Skin color is typically genetic. Two parents with warmer skin tones will generally have a child with a warm skin tone, as well. Such skin tones often tan easily, so the skin colors often appear even darker in the summertime than in the winter due to sun exposure.
Although there are many exceptions to the rule, people from tropical locations are often darker in skin tone. People from more moderate altitudes and colder climates typically have lighter shades of skin. This is due to the proximity of the sun, as well as how much sun exposure the people get. People with darker olive skin have more melanin, which reacts to ultraviolet (UV) light by allowing the skin to get darker. Tanning is the skin's way of fending off the harmful UV rays.
In general, populations from European or Nordic regions have light skin and burn easily. People with olive skin tone are typically from Mediterranean, Asian, or South American regions. Of course, people with warm skin tones are found all over the world, as are people with lighter or darker skin tones.
Though not scientifically accurate, the Von Luschan chromatic scale classifies people according to skin color or tone. This scale has nothing to do with race or population, but groups people according to natural skin color. From Type 1 to Type 36, pale skin is compared to dark skin. Olive skin tone is in the middle of the scale.

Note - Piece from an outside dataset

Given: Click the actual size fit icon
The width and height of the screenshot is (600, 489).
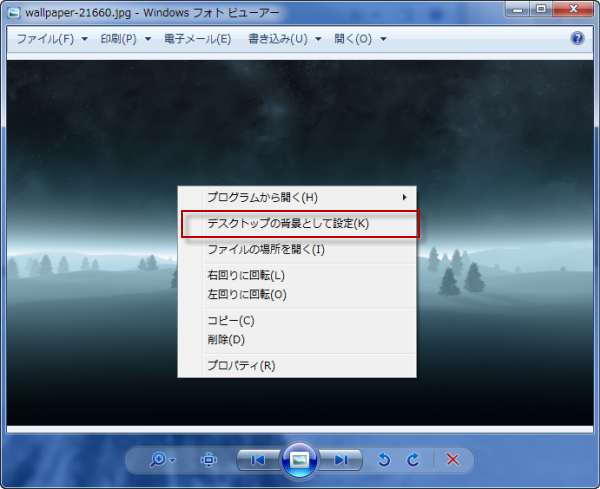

Although Von Luschan's scale is not used for scientific purposes, a more condensed version of it is used to determine burn factors in sun tanning. The lower on the scale, the more likely a person is to burn. Olive skin tone tans quite well without burning because it is in the middle of the scale. The higher amount of pigment in the skin means that it's also less susceptible to photoaging — damage caused by the sun.